In response, China imposed tariffs of 25 percent on $50 billion worth US imports and about 5 to10 per cent on $60 billion worth goods, and now, it has only $10 billion American imports left to levy.
Canada imposed tariffs on US goods worth $12.6 billion that included coffee, ketchup, steel and aluminium, and there are other restrictions on American imports imposed by Mexico and the EU.
Soft commodities are traded in spot and futures where the products can be bought or sold immediately, and investors can create the spot price for buy or sell orders. The price may change immediately in the liquid markets as new prices enter the marketplace.

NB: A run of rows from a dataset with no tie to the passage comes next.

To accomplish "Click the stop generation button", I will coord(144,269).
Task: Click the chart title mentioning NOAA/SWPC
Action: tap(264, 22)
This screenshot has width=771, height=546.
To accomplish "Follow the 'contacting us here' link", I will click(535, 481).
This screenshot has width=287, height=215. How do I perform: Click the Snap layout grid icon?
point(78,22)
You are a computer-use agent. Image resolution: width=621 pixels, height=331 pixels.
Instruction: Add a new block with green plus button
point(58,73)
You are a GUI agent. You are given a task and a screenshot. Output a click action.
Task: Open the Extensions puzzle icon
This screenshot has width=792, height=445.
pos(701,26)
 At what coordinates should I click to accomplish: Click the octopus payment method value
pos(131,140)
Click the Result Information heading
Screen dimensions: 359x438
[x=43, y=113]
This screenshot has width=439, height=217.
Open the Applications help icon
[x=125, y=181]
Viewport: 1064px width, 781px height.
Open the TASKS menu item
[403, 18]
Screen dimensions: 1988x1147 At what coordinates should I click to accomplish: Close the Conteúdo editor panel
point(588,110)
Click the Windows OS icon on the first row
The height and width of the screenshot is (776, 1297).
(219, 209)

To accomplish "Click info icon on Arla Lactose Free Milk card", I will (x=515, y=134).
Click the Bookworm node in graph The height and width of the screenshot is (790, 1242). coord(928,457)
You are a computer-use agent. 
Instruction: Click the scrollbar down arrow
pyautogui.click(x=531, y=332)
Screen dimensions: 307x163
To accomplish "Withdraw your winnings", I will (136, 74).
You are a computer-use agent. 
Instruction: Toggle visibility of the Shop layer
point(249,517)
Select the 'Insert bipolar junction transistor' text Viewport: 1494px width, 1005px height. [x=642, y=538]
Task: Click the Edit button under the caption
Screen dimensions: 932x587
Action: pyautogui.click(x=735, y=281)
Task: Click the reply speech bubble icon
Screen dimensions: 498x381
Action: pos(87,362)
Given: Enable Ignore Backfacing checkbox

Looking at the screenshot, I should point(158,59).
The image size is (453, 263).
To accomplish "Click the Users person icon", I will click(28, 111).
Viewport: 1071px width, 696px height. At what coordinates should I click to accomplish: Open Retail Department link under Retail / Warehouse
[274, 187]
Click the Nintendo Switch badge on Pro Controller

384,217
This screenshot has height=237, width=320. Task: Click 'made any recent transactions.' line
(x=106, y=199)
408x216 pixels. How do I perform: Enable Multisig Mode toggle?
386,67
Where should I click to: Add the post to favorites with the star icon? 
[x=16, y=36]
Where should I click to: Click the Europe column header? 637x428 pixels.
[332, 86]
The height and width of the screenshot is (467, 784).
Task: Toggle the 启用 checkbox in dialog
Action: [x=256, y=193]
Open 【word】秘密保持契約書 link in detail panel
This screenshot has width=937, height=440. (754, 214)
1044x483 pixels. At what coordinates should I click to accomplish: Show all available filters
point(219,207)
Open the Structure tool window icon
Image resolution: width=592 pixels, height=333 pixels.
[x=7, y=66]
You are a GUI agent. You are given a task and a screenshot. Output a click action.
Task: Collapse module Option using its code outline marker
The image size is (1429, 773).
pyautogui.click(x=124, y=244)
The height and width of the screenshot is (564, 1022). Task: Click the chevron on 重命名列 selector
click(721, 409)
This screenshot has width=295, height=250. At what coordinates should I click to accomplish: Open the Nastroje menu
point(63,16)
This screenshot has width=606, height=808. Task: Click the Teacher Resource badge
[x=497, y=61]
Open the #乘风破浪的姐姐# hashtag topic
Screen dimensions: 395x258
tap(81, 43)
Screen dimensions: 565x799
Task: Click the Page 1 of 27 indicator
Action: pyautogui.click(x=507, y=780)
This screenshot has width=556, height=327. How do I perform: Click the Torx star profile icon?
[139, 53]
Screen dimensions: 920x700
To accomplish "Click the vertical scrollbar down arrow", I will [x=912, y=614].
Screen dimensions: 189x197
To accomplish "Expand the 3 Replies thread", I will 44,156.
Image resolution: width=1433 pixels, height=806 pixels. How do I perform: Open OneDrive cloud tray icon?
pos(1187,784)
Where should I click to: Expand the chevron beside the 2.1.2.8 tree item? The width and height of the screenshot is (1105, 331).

In such trades people deal with contracts to sell or buy at a specific price and traders rollover their positions or close early to gain profits.
Commodities can be traded in futures where the greater potential of fluctuations and risks is present, and large fluctuations in price can cause difficulties for the traders to predict the market movement.
Traders can hold positions as long as they desire as spot positions have no expiry and sometimes, it is conducted with the help of a COD where the difference in the price of the asset between the start and finish makes the contract. There are many advantages where traders can get exposure to such markets without buying in shares, ETFs or futures.
Some of the commodities like coffee and orange juice futures have tumbled to multi-year lows amidst oversupply and low demand in both the commodities. Wholesale coffee price is at the lowest since 2005, almost half of the price in 2016. The supplies are growing as the grinders are lowering the price of processing and this led to unrestricted production. There are some global regions where coffee faced negative promotion. Switzerland claimed the beverage has no health benefits and should not be stockpiled in thousands or tons creating resistance among heavy buyers. Futures for the July contracts were at 90.60 a pound, in the last week in New York and it is almost at a 14 year low. It was also hit by lowering Brazilian currency where Brazil is one of the key producers, causing a decline in price and the similar trends in the world markets led to decline in coffee, sugar and orange price.